In a remote corner of Japan, an Englishwoman is drowned by a freak tidal wave. Bill, a young university lecturer, and his wife, Mary, are asked by the Consul to identify the body. On their arrival in the seaside village they are met and befriended by Bibi Akulov, the immensely rich White Russian in whose house the dead woman was staying. For the English couple it is the start of a complex and unnerving relationship with Bibi and her mysterious brother Sasha, a relationship which reveals the darker side of the Akulov household.
Francis Henry King, CBE, was a British novelist, poet and short story writer.
He was born in Adelboden, Switzerland, brought up in India and educated at Shrewsbury School and Balliol College, Oxford. During World War II he was a conscientious objector, and left Oxford to work on the land. After completing his degree in 1949 he worked for the British Council; he was posted around Europe, and then in Kyoto.

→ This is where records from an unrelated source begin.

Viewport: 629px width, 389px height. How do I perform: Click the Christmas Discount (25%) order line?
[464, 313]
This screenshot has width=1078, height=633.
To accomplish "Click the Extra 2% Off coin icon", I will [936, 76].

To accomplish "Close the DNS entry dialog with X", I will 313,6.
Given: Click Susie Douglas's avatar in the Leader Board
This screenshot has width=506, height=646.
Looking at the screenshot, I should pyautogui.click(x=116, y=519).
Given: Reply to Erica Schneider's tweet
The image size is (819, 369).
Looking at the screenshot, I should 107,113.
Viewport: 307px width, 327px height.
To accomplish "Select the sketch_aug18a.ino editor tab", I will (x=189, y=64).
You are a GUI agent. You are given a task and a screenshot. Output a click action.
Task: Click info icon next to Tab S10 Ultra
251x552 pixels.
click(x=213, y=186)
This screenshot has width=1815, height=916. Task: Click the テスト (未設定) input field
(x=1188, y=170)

He resigned to write full time in 1964.
He was a past winner of the W. Somerset Maugham Prize for his novel The Dividing Stream (1951) and also won the Katherine Mansfield Short Story Prize. A President Emeritus of International PEN and a Fellow of the Royal Society of Literature, he was appointed an Officer (OBE) of the Order of the British Empire in 1979 and a Commander of the Order (CBE) in 1985.

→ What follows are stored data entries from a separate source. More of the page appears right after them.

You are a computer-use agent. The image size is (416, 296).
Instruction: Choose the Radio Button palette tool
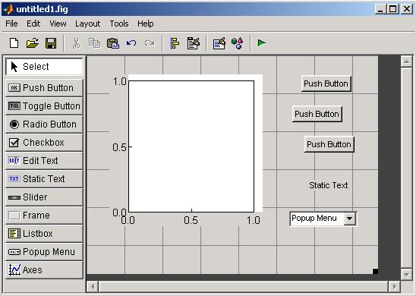[44, 124]
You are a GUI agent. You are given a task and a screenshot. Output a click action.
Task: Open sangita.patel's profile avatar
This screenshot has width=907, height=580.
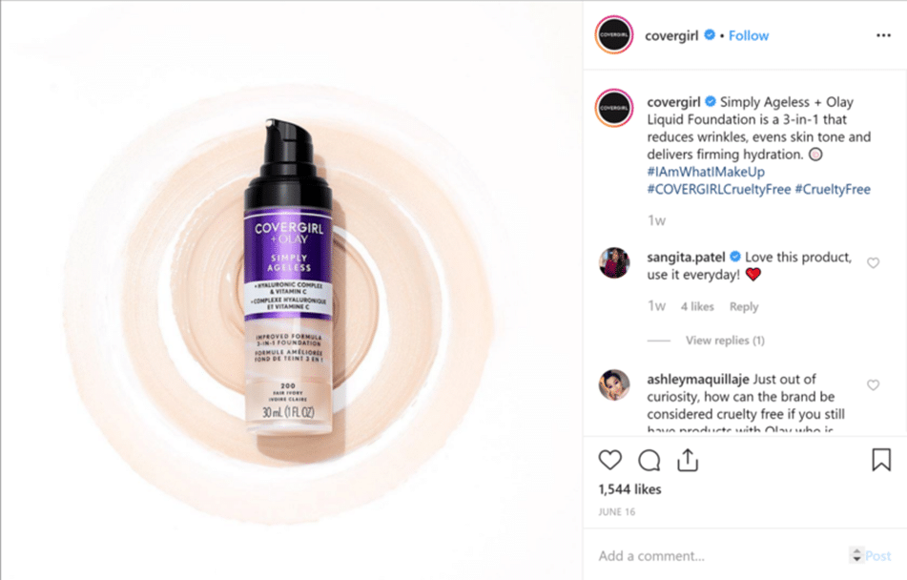tap(614, 262)
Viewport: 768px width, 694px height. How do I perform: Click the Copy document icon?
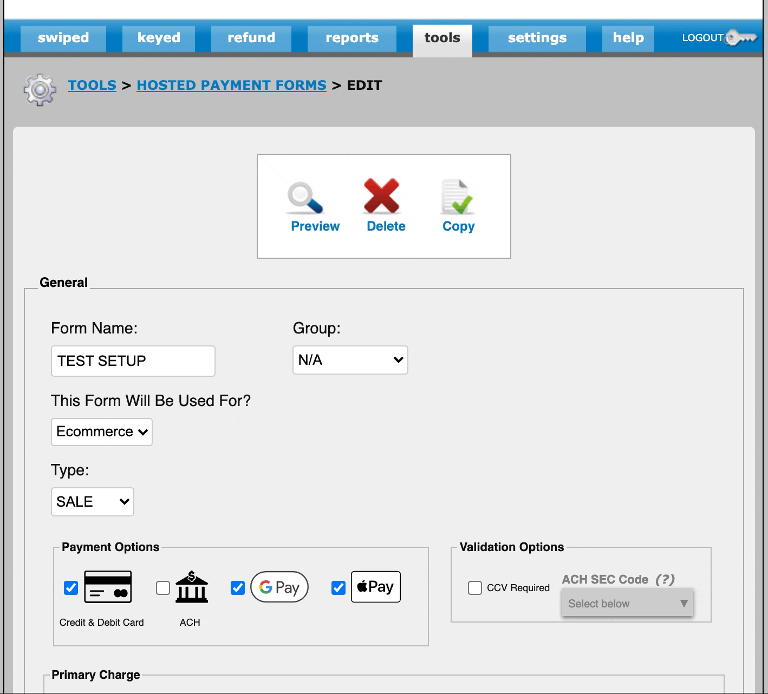point(457,197)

The 26th novel of King for me to read; his 11th book, from 1967.
Although perhaps not quite as shocking as it would have been back when first published, this tale of murderous intrigue still packs a bit of a wallop, with the suspenseful resolution of the central mystery not fully realized till the final few pages. Along with his usual fluid prose, his characterizations here are really stellar, with the beguiling brother and sister team of Bibi and Sasha Akulov being amongst his most intriguing creations. Kudos also for writing the book from the perspective of Mary Warner, the woman caught between the two of them - and doing so seamlessly. Quick-paced, I read the entire thing in less than a day.
I shall resist starting another review of a novel by Francis King by singing his praises or bemoaning his current lack of readers (though I still believe Francis King and his novels are worthy of the highest praise and ridiculously overlooked) and simply insis that who doen't know Francis King at least read his obituary from The Guardian newspaper (https://www.theguardian.com/books/201...). King had a novel career stretching over 63 years from the immediate post WWII years until not long before his death in 2019. Interestingly on the Wikipedia page for British novels written or published in 1967 you will not find this novel but then if you look on the same entry for any of King's other novels in the year they were published you won't find them, and when you see some of the novels listed let it be a reminded of Wikipedia's infinite unreliability.

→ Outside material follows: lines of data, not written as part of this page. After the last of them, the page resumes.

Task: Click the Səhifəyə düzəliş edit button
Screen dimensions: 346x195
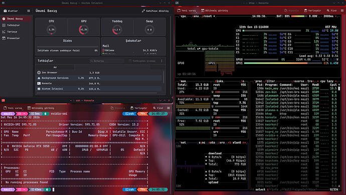Action: [155, 11]
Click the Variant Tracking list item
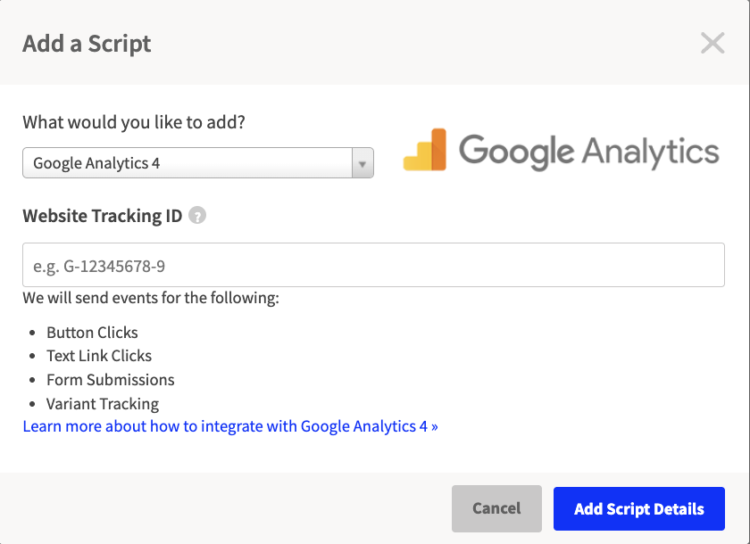 [103, 404]
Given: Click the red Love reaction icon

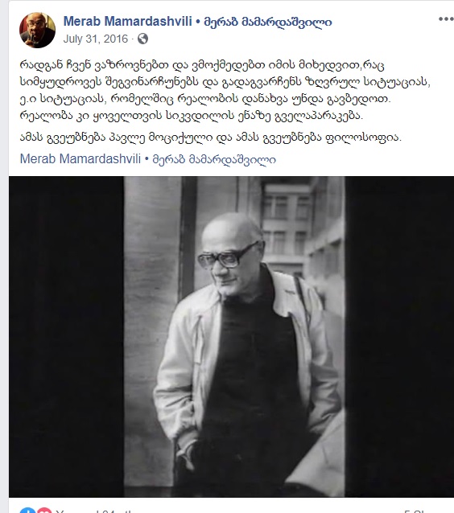Looking at the screenshot, I should [x=44, y=511].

As for 'The Waves Beneth the Boat' how many ways can I praise it? Let me count the ways - it is superbly written, it is taughtly told tale that is a masterpiece of compression and a superb example of making every word count, his characters are convincing for their time and now, the story is gripping not because of the action but because of the believabilty of everyone and everything in the novel. I could go on ladeling on praise, all of it deserved, but it would become boring and perhaps deflect attention away from the novel.
The 'gay' plot line is handled with, for the time remarkable frankness, but I believe that UK novelists in the 1950s and 60s dealt with the theme with casualness then US authors. In this novel, and others, King deals with homosexual/gay themes (I find it difficult to retrospectively use the term gay) by simply accepting them, there is no attempt to explain or justify and although he portrays some of his homosexual characters as weak or as out shits, it isn't because they are queer but because they are human ans as likely bad as good. Reading the lyrical and homoerotic descriptions of a young male Japanese male character in the novel it will come as no surprise when you learn that King enjoyed his first satifactory long term love affair while working in Japan.
But 'The Waves From the Boat' is not a gay novel nor any sort of lost 'classic' it is a novel by a gay man who was happy to incorporate gay characters and themes because they were part of life. That he was doing in 1967 deserves be noted and, in a way, this novel probably sits better with much 21st century 'gay' writing then those of the Stonewall generation.
A fabulous novel, which explores a mysterious death, but much more interestingly, explores the mysteries of what animates its living protangonists.
I can not recommend this or any of Francis King's other novels or story collections highly enough.